Childhood, abuse and more:  Viola Davis’ memoir receives rave reviews

Childhood, abuse and more: Viola Davis’ memoir receives rave reviews

Oscar-winning actress Viola Davis sat down with seasoned television host Oprah Winfrey to discuss her new memoir, Finding Me. In the memoir, the powerhouse actress discusses her humble beginnings in New York City, her mother’s abuse at the hands of her father and navigating the world as an actress.

As per Harper Collins, Viola Davis describes her book as “a deep reflection, a promise and a love letter of sorts to self”. “As I wrote Finding Me, my eyes were open to the truth of how our stories are often not given close examination,” says the How to Get Away with Murder actress.

“I wrote this for anyone running through life untethered, desperate and clawing their way through murky memories, trying to get to some form of self-love.

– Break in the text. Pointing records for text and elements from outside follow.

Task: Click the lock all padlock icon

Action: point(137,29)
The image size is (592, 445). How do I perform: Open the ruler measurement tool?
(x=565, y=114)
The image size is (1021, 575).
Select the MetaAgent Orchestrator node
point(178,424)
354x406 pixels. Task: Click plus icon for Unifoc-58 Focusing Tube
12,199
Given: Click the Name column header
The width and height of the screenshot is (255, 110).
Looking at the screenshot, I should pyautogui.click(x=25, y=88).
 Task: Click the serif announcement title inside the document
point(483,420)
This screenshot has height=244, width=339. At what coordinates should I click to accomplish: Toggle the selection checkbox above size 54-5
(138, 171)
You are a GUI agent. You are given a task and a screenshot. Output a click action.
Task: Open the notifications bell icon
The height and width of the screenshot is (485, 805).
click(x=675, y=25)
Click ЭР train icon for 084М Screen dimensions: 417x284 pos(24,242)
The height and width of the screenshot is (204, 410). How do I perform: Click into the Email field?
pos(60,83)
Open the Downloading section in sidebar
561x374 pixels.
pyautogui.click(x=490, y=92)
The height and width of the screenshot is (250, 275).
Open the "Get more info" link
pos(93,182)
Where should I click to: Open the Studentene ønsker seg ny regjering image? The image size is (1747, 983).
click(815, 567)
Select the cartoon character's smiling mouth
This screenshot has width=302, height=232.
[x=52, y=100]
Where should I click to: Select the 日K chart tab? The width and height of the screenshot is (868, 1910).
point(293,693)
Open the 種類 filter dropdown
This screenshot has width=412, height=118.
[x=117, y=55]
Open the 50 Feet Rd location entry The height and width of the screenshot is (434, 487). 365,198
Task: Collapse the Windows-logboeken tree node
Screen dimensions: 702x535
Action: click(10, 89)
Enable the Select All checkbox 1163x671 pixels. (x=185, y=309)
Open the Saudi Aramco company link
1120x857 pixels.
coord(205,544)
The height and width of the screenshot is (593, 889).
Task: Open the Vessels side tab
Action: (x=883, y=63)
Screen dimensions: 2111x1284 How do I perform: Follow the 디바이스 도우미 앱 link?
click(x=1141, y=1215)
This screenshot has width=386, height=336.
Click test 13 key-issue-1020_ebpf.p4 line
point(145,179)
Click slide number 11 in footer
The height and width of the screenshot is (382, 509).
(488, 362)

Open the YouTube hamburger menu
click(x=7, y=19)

For anyone who needs reminding that a life worth living can only be born from radical honesty and the courage to shed facades and be…you”.

The 56-year-old actress’ book is already on sale in South Africa.


IN her memoir, Viola Davis also discusses how she met her husband, film and television producer, Julius Tennon. Speaking to Oprah in a new Netflix special, Davis recalled praying to God for the perfect man to come into her life. A few weeks later, she met Tennon. The couple has been married for 19 years.

“I got on my knees, I said I want a big black man, from the South who’s probably been married before, has kids, cause I don’t want any pressure in that department.”

“Someone whose maybe been an actor or understands the artistic community, someone who goes to church and loves God.”

“Three and a half weeks later, I met Julius from Texas. Ex-football player, cause that’s one of the things I put on the list.”


Viola Davis’ Finding Me has received exceptional reviews from reviewers. USA Today refers to the heartfelt memoir as “an unvarnished chronicle of hard-won, well-earned success”.

The Chicago Sun Times writes: “David writes a blistering memoir, not a rueful remembrance told in the kind of polished prose that suggests, well, it wasn’t all that bad”.